→ **ASSIGNMENT**:
In the copy, keep every line below as it is and leave out the pictures.

→ **DATA LISTING**:

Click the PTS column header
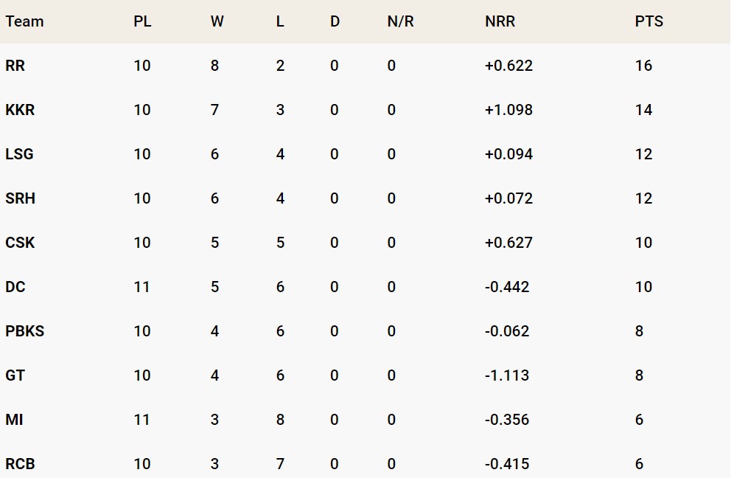The image size is (734, 478). (649, 21)
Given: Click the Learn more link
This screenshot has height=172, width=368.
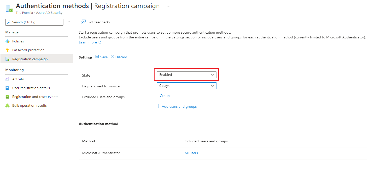Looking at the screenshot, I should tap(88, 42).
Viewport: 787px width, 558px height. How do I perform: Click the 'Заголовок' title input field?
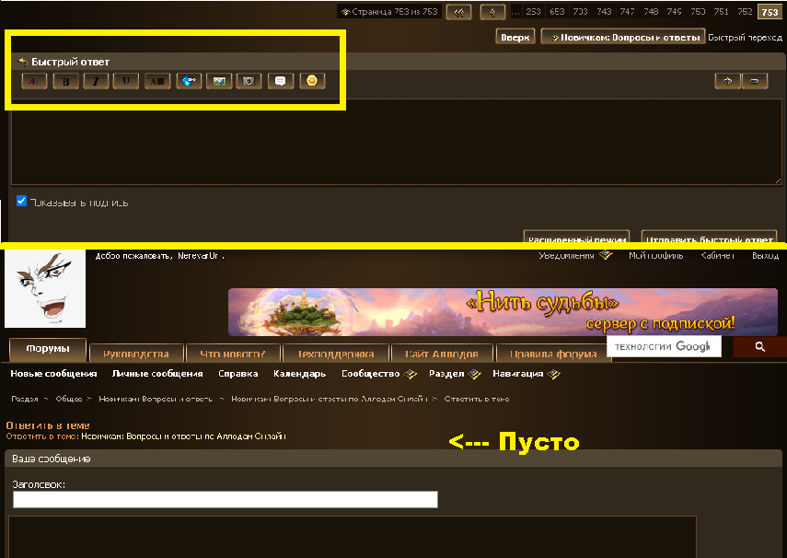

→ **RESULT FOR THIS TASK**:
Click the PTS column header
The image size is (734, 478). (649, 21)
Given: Click the Learn more link
This screenshot has height=172, width=368.
Looking at the screenshot, I should tap(88, 42).
Viewport: 787px width, 558px height. How do I perform: Click the 'Заголовок' title input field?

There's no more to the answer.